Snippets

After the Revolution, when we all live in sustainable green skyscrapers, are insured, and publish our genius works of genius in the all-powerful well-paying collective literary magazines whose basic architecture Alec Niedenthal and I sketched out in the comments on Roxane’s post yesterday, and people like Paul Wolfowitz have all been eaten by wild dogs, we will all sit around and laugh about the Bad Old Days when the IMF’s solution to an apocalyptic earth quake in Haiti was to call for them to freeze public wages.
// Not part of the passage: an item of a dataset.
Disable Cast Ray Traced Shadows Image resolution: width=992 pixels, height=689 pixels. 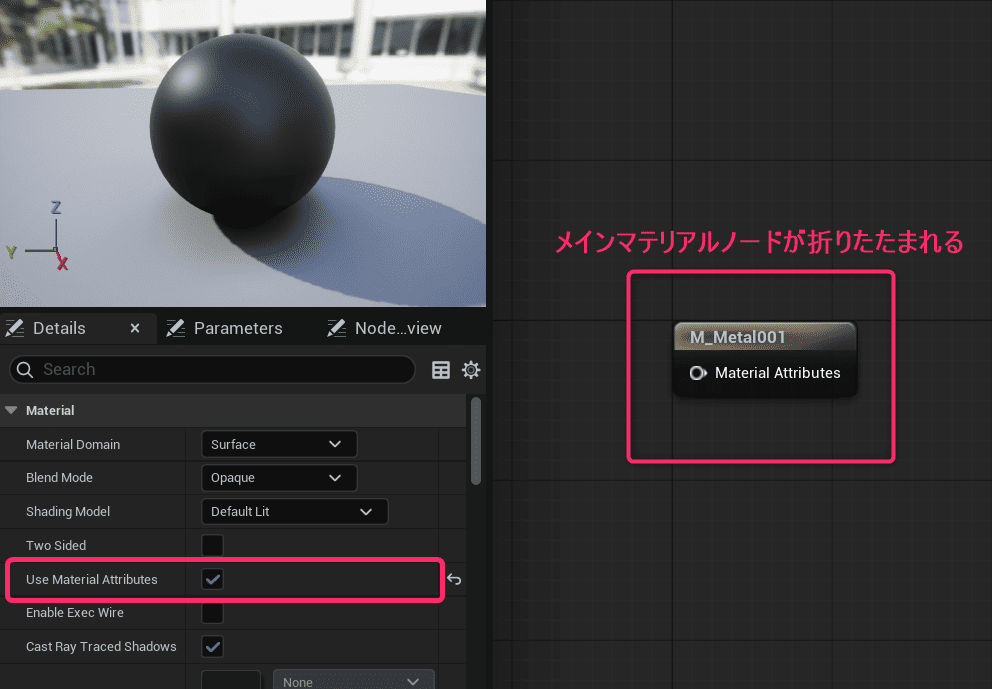[213, 646]
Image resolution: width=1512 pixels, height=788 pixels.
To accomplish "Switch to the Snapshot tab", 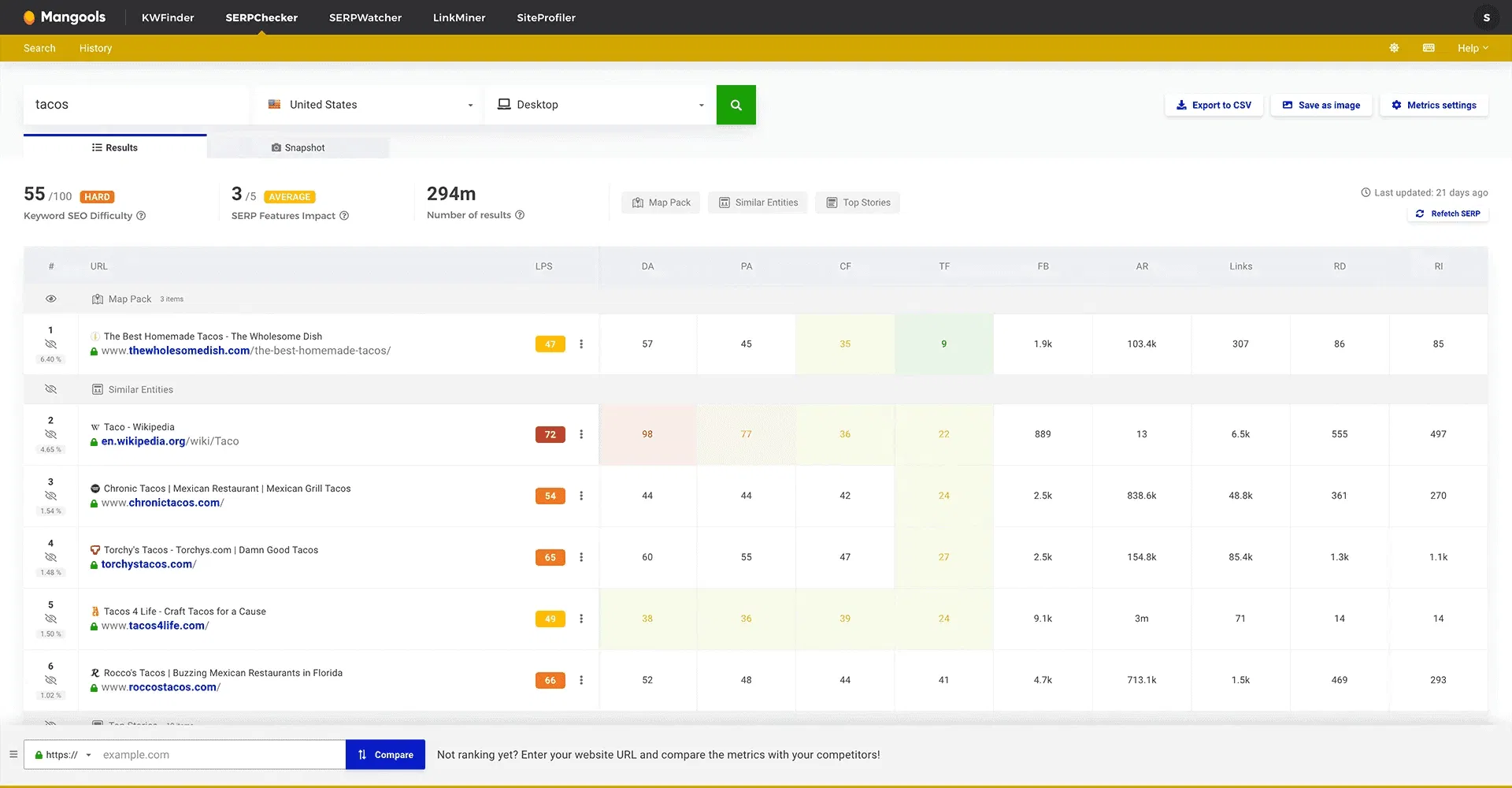I will pos(298,147).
Way to stay classy, neo-liberalism.

Gordon Lish is at the pulpit again this summer. “Center for Fiction, Twelve Mondays from June 7 – August 23, 5-11PM $2600 members; $2800 non-members.” Watch yoself.

Hey my little Lisbon doorknob: one has one’s house, where one might hum a song from a 1970s sitcom, one’s face gold for the stream, locking one’s doors with the lack of an erection, the erector sets no one would steal, then leaving, taking a sip every time one passes a crow on a fence, while another new rain dumps from the complicated sky, while you staple Clint Eastwood’s face over your own, while another sits on a bench and stares at the bridge, moonlight spiking off his belly, and that’s just the fiction in the new Alice Blue Review, which you’ll want, a want conjoining with your want of the Blue Collar Sun under which it takes place, and in the next seat over is the poetry section, where Jordan Stemplemann—among fine companions—burrows into you with the following: “No matter who / takes over the world, // they will build / within us one stiff // twin called astonishment, / unable to ever unlive.”

Andy Warhol’s 15 Minutes on MTV, including John Waters, Simon Le Bon, Bo Didley, Frank Zappa, Kevin Dillon, Debbie Harry, Paulina Porizkova, and Pee-wee Herman. [via largeheartedboy]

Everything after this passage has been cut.